The whole curriculum was broken down into eight modules (seven plus introduction)[2], requiring a dedicated project delivered by the end each one. Each project came with its own submission process — which they don’t take lightly, where a Udacity reviewer inspects and grades your work until it meets the rubric’s criteria. It goes without saying that in order to graduate you must submit and get all your projects approved by the reviewers.

Despite the program structure has changed a little bit since it shifted to a term based structure, the topics it covers still remain mostly the same:

On top of that, each module and project builds on top of different technologies: R and Python for data analysis and statistics, Numpy and Pandas for data wrangling, Scikit Python library for machine learning and of course, Tableau for data visualization. And if it was not enough, certain modules also brought in additional libraries, which made the tech toolkit even more fun — and complex.

The amount of topics and technologies covered during the program is massive. You definitely walk out of the program with a solid understanding on both the fundamental concepts behind the data analysis and the tools a "real" data analyst will encounter in her daily routine.

This a great approach for the program if its ultimate goal is to put their students in a job ready position with the least amount of time. In my particular case though, I felt the program was a little bit too broad, especially judging by the number of "supporting tools" you have to learn from scratch lesson after lesson.
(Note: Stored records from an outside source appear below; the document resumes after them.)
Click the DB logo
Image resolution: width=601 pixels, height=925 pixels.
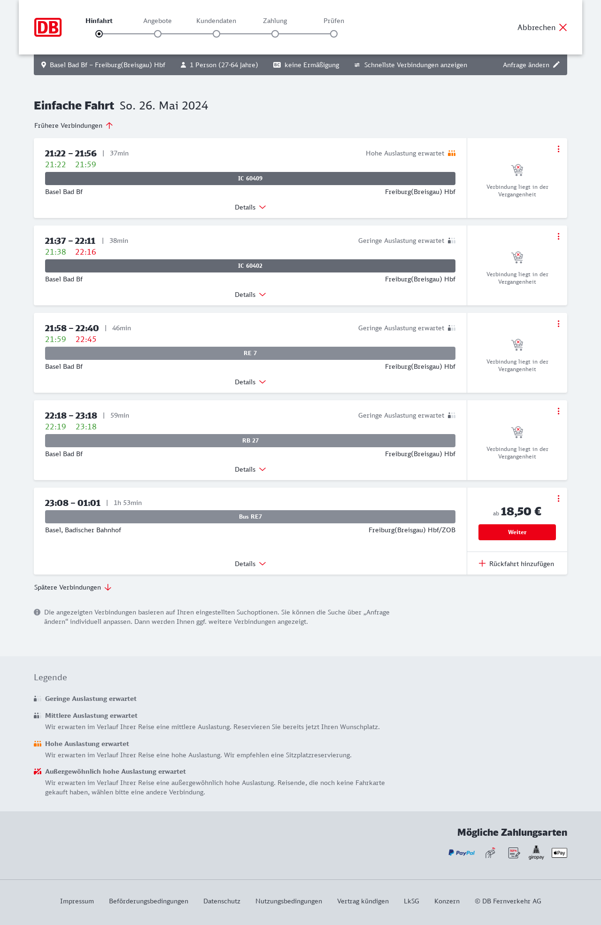click(x=48, y=27)
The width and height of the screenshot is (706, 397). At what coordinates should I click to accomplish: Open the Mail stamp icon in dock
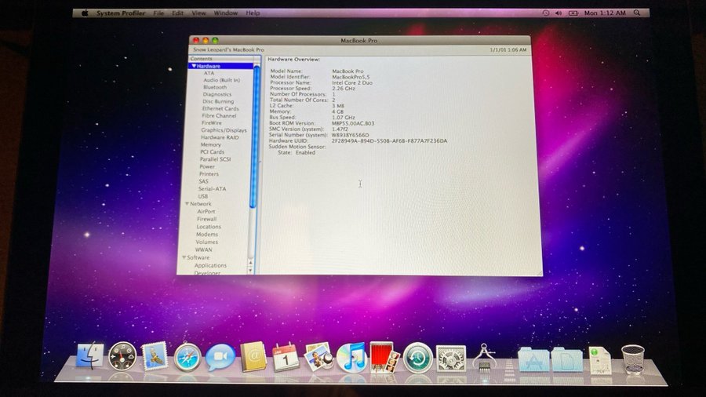point(155,357)
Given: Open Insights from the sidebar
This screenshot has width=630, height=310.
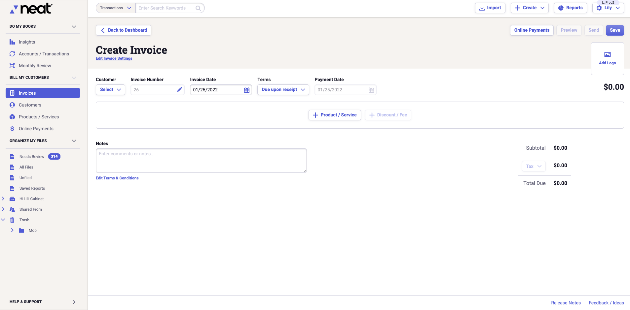Looking at the screenshot, I should click(27, 42).
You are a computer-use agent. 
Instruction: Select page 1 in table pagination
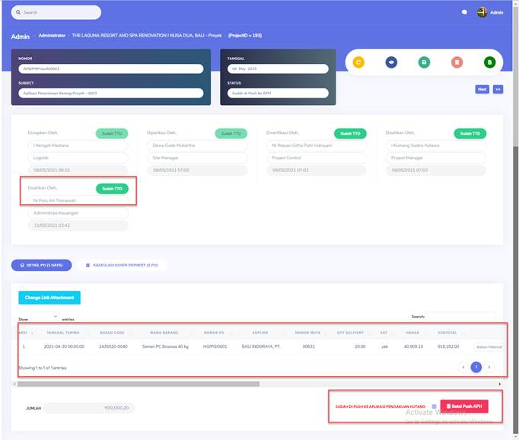(x=476, y=367)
Let me explain: while learning this wide range of technologies (R, Python, Tableau…) is definitely an enriching experience for the mind, it also dilutes the value of the learning outcomes by changing the underlying technology all the time.

If I were to design the program around my personal outcomes, I’d have bet for a single technology, say Python, and build all the curriculum on top of that. The benefits of this approach would have been twofold. First, the students would have achieved a higher level of "code mastery" in said technology, which would have enabled them to build stuff quicker and with more ease, even after the program. Second, by not changing the underlying technology, the program would have been able to focus more on the content itself and go deeper at every stage, letting the technology fade away in the background.

Months after graduating, back to my job — and not working as a pure data analyst, I often find myself scripting some code with Python and building small helpers to automate some nasty, undesirable ground work. But I’ve to admit that I’ve never touched RStudio, Tableau or Jupyter Notebooks ever since. I’m grateful to be aware they exist, but maybe I could have leveraged that time to go even deeper with Python.

But again, that’s just a personal opinion based solely on my own experience. And don’t get me wrong, the program design is superb, but maybe I was probably expecting something the course was not intended for.

The Experience

Finally, how is it like to go through the program? I won’t lie: it is hard. Although the course structure is extremely clear, the materials are first class and all the projects really engaging, still, setting aside the time to work on your own, without social pressures of any kind, remains the most challenging endeavor, even for Udacity.

I finished the program in eight months[4], but I was not consistent with my schedule and the amount of hours per week I was investing, which I believe is the ultimate "hack" to stay on the program’s track.

The main problem I faced would go like this: the amount of effort it takes to re-engage again with the course is (exponentially) related to the amount of time you spend away from it. In other words, the more time you stay away from the program, the more difficult it gets to just go past the Udacity’s login screen. It becomes an ongoing battle against your willpower.

I suffered from that, big time. I remember some time around June where after over a month without completing a single lesson, the thought of dropping out even crossed my mind. I endured, but the chances of not writing this post right now were then higher than you might expect.

On the other hand I also remember periods where I literally opted out of life and did nothing but Nanodegree. I was pretty unreliable with my efforts and, as far as I can tell, getting this right is something that will totally ease your way into the program.

Besides the disconnection from the social experience, which I definitely believe is the most pressing challenge online courses must solve for, the course was really good and definitely delivered on its expectations. The materials were well crafted, the projects had a clear purpose and the support you receive from Udacity is extraordinary at each step of the way.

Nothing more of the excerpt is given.